On the one hand, there was no statistical significance regarding the type of hemophilia, age, or gender in the total FISH score (p value > 0.05), but on the other hand, the total FISH score was significantly lower in patients with elbow and knee affection (p value < 0.001) as shown in Fig. 6.

Fig. 6
figure 6

FISH score according to joint affection

Additionally, there was a significantly negative correlation between APTT and total FISH score, i.e., increase in the level of APTT was associated with decrease in the FISH score (Fig. 7A), and a significantly positive correlation between factor level and total FISH, i.e., increase in the factor level was associated with increase in the FISH score (p values < 0.05) as shown in Fig. 7B, C.

Fig. 7
figure 7

A Correlation between APTT and total FISH score. B Correlation between factor level 8 and total FISH score. C Correlation between factor level 9 and total FISH score

The variables (joint affection, APTT, factor level) which significantly correlated with the total FISH scale were entered into the multiple linear regression model and shown in Fig. 8. It was found that joint affection, APTT, and factor level accounted for 40.4% of the variability in FISH score (R2 = 0.404, p < 0.01).

Fig. 8
figure 8

Actual total FISH score versus predicted values based on the multiple regression model


Despite the improvement in the long-term survival of patients with hemophilia, joint damage still represents a critical issue in the management of these patients. Thus, the assessment of joint functionality has been one of the most important targets of hemophilia management [9].

In this study, FISH was used to objectively measure functional disability in Egyptian patients with hemophilia presenting to a tertiary care center.

The study included 64 patients; their mean age was 29 ± 9.4 years. It was found that people with hemophilia can present at any age. At the end of the 1960s and before the introduction of substitution therapy, hemophilia often resulted in severe disability at a young age and premature death [4]. However, in a study by Yang et al. [10] that included 1149 hemophilia patients, they discovered that patients survived longer, with 25 of the 1149 participants in their study being beyond 45 years old. Also, Hermans et al. and Zimmermann et al. [11, 12] revealed that there are many more elderly people with hemophilia than in the previous generations. Life expectancy for people with hemophilia has improved and approached that of the general population.
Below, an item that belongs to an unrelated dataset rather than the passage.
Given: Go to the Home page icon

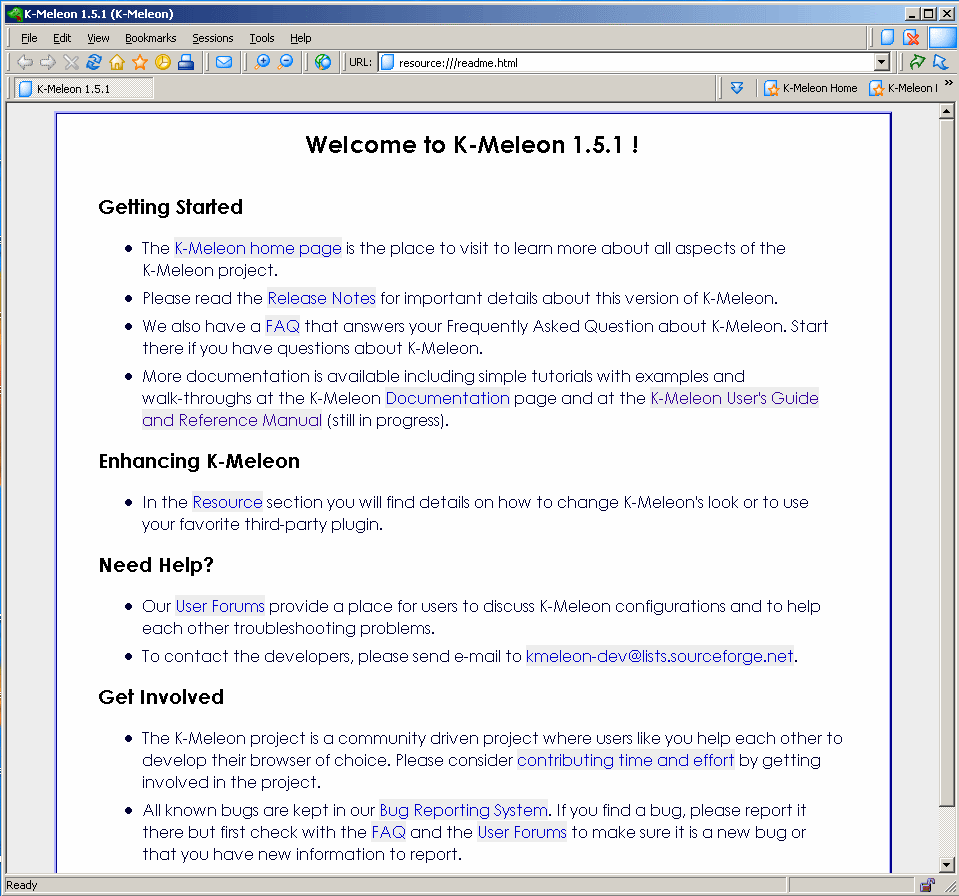Looking at the screenshot, I should click(x=117, y=62).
In our study, the age of the included patients ranged from 18 to 65. Factors contributing to improvement included high quality factor concentrate, insights into the management of hemophilia arthropathy, improved medical management provided by specialized hemophilic treatment centers.
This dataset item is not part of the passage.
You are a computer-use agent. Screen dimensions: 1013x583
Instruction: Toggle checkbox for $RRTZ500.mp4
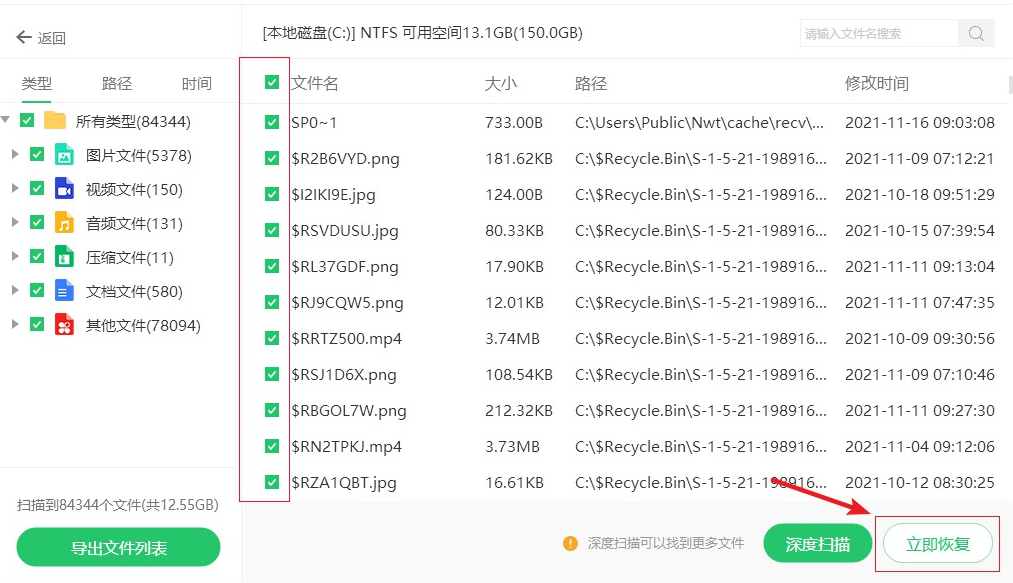point(272,338)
The most commonly affected joints in the present study were the knee joint in 32 patients (50%) followed by the elbow in 10 patients (15.5%) and the ankle in 4 patients (6.3%). This coincides with other previous studies that showed more common affection of the three large joints, namely the knee, elbow, and ankle [13, 14]. In the study conducted by Abdel Ghany et al. [13], they included 30 boys with hemophilia and a history of previous joint bleeding. The knee was the most affected joint in 22 patients (73.3%) patients followed by the ankle in 5 (16.7%) and the elbow in 2 (6.7%) patients. This could be explained by the weight-bearing function of the knee and ankle that led to more often bleeding. Shoulders and hips are better supported and thus bleed less [15].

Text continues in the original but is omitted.